Power

 View Only

 nmem64 example to utilize up to 36TB memory

Lukas Schmid's profile image
Lukas Schmid posted Thu November 21, 2024 10:14 AM

Hi, im looking for an example to utilize a big amount of memory wthin an AIX LPAR. 

I know nmem64 from Nigel, but I struggle a bit with addressing 2GB emory junks.  I also know I need to run multiple nmem64 to address a huge amount of Memory. 
But this first simple process isn't working. 


see here: # ./nmem64 -m 2000 -s 120
malloc: Not enough space 

Any idea whats wrong?

thanks for a short feedback, Lukas  

Yves-Sandro Foltys's profile image
Yves-Sandro Foltys

Hi Lukas,
I don't have an alternative to nmem64, but the error message looks like hitting a ulimit to me. 
Maybe setting "ulimit -d unlimited" helps.

Regards,

Yves

nigel griffiths's profile image
nigel griffiths

First 36 TB of memory is extremely large. You have a serious server.

I looked up the Power10 memory bandwidth and found:

The IBM Power10 processor has a maximum memory bandwidth of 409 GB/sec per socket for 32 GB and 64 GB memory cards, and 375 GB/sec per socket for 128 GB and 256 GB memory cards. The Power10's memory bandwidth is 2.6 times higher than scalable x86 processors.

With with 3 TB of memory per Power10 socket with up to 15 CPUs.

I assume you are trying some sort of "burn in" test to check the memory is fully working - IBM will have already done that but I understand the need.

For 36TB, you have at least 9 sockets with (guessing at least) 120 to the full 240 CPUs.

You will have to use all of the CPU to test memory or you will be waiting days.

As nmem64 is single threaded, a starting point would be one nmem64 process per CPU and up to eight nmem64 processes per CPU. Due to SMT=8.

There is no getting around this. So you are into hundreds of copies of nmem64.

At 36 TB and say 100 processes you will need 36 x 1024 / 100 = 368 GB per process.

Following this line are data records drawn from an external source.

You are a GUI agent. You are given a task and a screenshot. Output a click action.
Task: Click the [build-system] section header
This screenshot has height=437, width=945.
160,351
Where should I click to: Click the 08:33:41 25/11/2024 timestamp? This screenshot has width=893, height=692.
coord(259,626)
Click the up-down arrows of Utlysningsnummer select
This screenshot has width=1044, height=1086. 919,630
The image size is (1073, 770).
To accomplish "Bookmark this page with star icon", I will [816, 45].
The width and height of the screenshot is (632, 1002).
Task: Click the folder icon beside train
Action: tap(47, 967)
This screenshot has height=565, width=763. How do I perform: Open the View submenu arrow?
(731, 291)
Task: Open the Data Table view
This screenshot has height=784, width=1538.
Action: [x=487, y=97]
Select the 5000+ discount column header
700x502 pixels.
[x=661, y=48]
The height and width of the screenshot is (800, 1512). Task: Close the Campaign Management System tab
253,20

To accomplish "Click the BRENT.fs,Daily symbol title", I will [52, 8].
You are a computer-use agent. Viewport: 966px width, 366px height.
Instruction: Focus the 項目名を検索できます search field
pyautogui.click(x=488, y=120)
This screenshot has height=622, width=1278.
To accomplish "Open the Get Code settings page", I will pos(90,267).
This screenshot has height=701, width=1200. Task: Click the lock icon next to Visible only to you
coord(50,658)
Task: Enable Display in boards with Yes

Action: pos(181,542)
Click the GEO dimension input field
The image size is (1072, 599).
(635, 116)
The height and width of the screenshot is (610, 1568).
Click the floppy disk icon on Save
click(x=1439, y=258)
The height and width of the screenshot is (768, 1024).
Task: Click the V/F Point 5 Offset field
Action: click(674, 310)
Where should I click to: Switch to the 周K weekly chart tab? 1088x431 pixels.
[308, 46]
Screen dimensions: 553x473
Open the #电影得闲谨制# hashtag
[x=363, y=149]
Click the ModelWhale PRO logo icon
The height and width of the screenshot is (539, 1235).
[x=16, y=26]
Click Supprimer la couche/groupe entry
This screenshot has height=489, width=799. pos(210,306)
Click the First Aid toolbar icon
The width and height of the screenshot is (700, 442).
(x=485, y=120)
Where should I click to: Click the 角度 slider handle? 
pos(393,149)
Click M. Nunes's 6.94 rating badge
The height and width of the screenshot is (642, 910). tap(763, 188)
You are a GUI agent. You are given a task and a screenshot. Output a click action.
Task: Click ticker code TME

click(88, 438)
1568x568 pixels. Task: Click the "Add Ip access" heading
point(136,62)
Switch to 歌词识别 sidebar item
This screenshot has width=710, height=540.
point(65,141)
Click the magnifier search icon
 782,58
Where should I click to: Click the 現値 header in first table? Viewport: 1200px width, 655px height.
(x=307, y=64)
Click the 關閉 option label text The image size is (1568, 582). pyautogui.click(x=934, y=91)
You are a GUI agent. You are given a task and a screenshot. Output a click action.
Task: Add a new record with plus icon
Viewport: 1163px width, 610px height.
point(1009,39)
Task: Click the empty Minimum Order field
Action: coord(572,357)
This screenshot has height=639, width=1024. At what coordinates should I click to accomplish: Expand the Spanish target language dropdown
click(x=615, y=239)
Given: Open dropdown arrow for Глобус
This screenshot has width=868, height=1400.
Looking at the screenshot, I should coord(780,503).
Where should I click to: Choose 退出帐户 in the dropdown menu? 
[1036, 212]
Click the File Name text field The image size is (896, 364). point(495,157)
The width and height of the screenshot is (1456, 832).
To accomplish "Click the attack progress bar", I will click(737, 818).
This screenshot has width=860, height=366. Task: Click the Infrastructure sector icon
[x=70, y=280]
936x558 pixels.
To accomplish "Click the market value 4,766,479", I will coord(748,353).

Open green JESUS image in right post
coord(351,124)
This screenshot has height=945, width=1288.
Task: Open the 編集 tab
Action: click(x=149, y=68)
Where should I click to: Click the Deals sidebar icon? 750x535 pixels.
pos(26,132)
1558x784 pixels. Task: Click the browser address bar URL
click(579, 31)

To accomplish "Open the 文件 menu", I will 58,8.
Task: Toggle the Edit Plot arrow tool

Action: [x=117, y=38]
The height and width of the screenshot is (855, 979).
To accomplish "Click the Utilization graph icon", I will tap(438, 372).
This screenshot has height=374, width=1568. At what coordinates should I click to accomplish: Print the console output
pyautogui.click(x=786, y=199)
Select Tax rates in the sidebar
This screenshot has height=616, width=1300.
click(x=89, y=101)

Testing this much memory is not a trivial task.

I have never has such a huge machine to "play" with - please let me know how you get on.

Ask if you get stuck, I will try to help out.

With 100 to 800 processes, I would guess you have to send the output to log files and then run checks on the log files to fine out if it is working as expected.

Even starting 800 processes, getting the kernel to allocate the space and then write to each memory page to force the allocation of real memory could take a few hours!

Good luck, cheers, Nigel